To get excited about the everyday and unique experience of a trans childhood.
Direction: Sébastien Lifshitz Original title: Petite fille Country: France Year: 2020 Release date: 3-12-2021 Genre: Documentary Script: Sébastien Lifshitz Photography: Sébastien Lifshitz Synopsis: documentary about Sasha, a French trans girl who tries to understand why the world doesn’t want it to be what it is.
The best: the disarming conviction of little Sasha.
The worst: a minimal note about the French legal context is missing.
Much of the filmography of Sébastien Lifshitz, director of Adolescentes (2019) or Bambi (2016), moves along the most invisible margins of the queer experience. With her new documentary she takes us into the daily and particular life of Sasha, a 7-year-old girl who affirms herself as a girl despite the fact that she was assigned the male sex at birth.

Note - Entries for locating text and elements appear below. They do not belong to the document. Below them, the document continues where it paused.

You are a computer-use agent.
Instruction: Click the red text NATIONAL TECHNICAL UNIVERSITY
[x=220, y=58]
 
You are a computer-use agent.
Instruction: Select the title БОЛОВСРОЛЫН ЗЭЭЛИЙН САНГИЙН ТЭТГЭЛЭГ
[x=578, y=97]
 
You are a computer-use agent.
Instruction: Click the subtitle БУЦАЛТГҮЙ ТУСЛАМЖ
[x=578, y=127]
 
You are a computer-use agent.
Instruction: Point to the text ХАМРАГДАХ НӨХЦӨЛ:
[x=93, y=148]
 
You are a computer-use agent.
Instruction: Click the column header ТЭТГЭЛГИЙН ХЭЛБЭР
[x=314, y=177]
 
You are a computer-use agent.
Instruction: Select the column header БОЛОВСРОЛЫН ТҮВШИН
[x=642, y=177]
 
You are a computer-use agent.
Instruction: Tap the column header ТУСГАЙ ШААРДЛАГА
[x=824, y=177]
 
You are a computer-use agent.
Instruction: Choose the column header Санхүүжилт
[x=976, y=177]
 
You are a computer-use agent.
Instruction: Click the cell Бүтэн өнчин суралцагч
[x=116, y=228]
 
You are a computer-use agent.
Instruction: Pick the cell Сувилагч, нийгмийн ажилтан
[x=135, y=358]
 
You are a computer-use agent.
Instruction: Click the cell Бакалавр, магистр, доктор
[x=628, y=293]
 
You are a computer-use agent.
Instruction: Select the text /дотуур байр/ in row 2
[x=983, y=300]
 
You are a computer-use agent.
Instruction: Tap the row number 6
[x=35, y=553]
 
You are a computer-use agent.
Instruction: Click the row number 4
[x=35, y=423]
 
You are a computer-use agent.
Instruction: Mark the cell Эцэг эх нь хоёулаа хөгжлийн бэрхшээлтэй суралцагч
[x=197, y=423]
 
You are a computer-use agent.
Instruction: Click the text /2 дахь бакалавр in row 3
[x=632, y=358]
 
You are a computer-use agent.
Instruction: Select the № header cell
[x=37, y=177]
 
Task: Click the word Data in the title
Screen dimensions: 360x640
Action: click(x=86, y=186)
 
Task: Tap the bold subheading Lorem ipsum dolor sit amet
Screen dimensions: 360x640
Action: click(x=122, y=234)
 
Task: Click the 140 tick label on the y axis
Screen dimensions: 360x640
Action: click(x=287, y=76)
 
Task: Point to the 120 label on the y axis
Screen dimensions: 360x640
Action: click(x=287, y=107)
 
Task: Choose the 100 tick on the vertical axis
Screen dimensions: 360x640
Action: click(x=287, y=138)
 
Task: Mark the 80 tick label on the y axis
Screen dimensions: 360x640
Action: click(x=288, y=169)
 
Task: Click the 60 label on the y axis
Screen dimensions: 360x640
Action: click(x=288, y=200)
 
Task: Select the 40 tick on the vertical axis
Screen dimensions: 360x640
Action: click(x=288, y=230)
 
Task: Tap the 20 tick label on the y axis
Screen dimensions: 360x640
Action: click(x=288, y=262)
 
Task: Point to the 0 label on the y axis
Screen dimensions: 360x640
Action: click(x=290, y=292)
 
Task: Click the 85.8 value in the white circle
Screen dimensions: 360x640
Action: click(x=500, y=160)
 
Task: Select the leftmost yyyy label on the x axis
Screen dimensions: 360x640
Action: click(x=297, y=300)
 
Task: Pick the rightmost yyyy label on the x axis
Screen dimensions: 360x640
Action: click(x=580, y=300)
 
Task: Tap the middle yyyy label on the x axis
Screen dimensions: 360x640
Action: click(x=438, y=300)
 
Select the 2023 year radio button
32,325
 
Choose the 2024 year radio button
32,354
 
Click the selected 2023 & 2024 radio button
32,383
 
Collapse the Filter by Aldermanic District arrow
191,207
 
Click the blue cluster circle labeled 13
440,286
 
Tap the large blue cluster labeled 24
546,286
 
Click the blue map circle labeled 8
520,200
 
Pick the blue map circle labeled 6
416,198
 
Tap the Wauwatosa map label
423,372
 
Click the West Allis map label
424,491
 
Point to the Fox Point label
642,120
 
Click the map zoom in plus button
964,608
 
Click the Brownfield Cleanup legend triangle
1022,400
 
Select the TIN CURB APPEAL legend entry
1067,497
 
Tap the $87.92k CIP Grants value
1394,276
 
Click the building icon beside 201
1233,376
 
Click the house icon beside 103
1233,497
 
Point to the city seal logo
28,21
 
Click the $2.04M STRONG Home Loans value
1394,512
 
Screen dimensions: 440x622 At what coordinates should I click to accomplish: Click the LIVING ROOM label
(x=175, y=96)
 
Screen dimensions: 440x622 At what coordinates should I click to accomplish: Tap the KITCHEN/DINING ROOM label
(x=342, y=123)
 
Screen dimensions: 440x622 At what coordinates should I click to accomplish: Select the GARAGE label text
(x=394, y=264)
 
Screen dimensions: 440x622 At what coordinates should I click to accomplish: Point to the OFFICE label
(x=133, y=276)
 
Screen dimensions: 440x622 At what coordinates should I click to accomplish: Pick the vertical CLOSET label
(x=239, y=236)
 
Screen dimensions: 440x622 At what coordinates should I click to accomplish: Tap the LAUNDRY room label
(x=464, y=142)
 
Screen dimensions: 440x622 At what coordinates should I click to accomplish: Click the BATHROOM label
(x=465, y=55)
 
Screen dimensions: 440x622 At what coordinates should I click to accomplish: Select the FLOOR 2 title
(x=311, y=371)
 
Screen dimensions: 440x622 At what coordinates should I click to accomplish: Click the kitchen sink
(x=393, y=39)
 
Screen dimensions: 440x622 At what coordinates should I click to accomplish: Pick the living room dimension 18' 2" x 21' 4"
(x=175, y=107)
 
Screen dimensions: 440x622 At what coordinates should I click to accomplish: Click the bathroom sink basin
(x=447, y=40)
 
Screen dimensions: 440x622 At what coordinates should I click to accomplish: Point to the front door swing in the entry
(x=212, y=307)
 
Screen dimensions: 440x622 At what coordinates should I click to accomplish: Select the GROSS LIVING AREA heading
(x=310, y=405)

The Frenchman accompanies Sasha and her family in ordinary moments and others more intimate without being intrusive at any time. With great delicacy he manages to assemble a militant lm in which no slogan is proclaimed or theories discussed. Lifshitz’s argument consists of putting the camera at the level of Sasha and showing it in her day to day of her being an ordinary girl who, however, faces concrete challenges and inadmissible discrimination. Splendid in this sense, the observational sequence of the distribution of costumes in a ballet class.
Finally, Una Niña also ends up claiming love, that of Sasha’s mother and the rest of Sasha’s family, as the primary engine of any transformative activism.